I am now currently at level 5 and I encountered a sentence, when reading the sentence in Japanese it sounds very strange to me. But when reading the English sentence makes sense for example.
English: " Please just take the hint."
I put the sentence into gtranslate and the literal translation of the sentence is " Just have a look at the air." or “Please read the air for a moment.”
So I’m comparing the Japanese sentence with the literal translation and then the professionally translated one. I’m trying to wrap my head around how they get that translation.
in English the sentence mean’s “Please take the hint” in the transliteral sentence it’s “Please read the air for a moment.” How does the sentence become “Please take the hint” in English? There’s no indication of the word “hint” in the original sentence.
I’m not an expert in translation so I’m trying to understand the process in how they translated the original Japanese sentence to the professionally translated sentence which is “Please take the hint”
This is reading the atmosphere, or taking into consideration how other people act or react to something to understand how one should act.
空気 also has as meaning mood; situation, because of this example.
“Please read the mood/atmosphere for a moment.”
It’s an idiomatic expression.
But yeah, WK does include the “atmosphere” meaning as well.
That’s actually a good translation, though. “Reading the atmosphere” means “reading the room.”
So, “Learn to take a hint,” “Read the room a little,” “Learn to read a room,” etc. All good natural translations.
I’ve posted about this before, but learners need to be really careful trying to learn grammar from translations, unless they specifically know they’re translated to illustrate the original grammar (which would make them pretty bad general translations, but you might encounter ones that try to be a little more faithful to the mechanics of the source in, say, a textbook, JLPT prep guide, etc.).
If it’s out in the wild, it’s probably not privileging the original vocabulary or grammar, but finding a natural equivalent in English–which can involve creative idiom replacement, tense-changing, added or dropped words to convey the same overall tone (there are plenty of times when ちょっとs and んじゃないs don’t need to be carried over directly), etc. These are all things that usually make for a better translation, but a worse Japanese-learning tool.
Translations are good for learning translation, and sometimes contextual use (like here, this example could teach you that 空気を読む is idiomatic). They’re rarely good for learning grammar.
But yeah, instead of merely answering this specific question, I thought of some tips for parsing translations you don’t understand.
First is a general application of what I posted above, which is check a dictionary to see if one of the phrases is an expression. You might have to search for various forms, or change the particles, to get the entry in question. Searching with one part of it and then an asterisk will show all entries that start that way and you can try to see if any expressions turn up, as well.

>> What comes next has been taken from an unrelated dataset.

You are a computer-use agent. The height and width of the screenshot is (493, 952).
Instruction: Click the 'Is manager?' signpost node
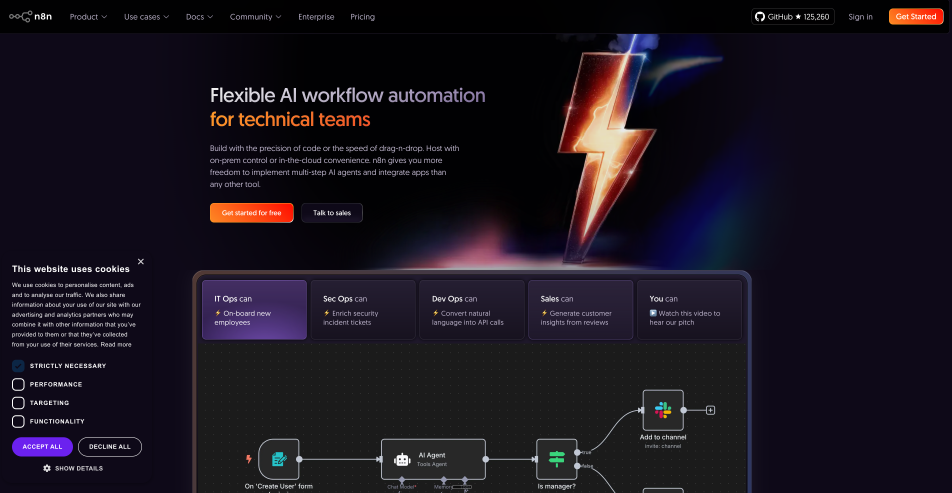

Second, try googling for “[part you don’t understand] + grammar”. Often you will find many blog posts or forum discussions on the grammar point if it is in fact one.
Third, consider that the English itself might be an idiom, even if the Japanese is not, and what the core of that idiom means.
I highly appreciate your tips. I’m not the best at expressing myself at times nor, how to word things correctly. All the tips help a lot.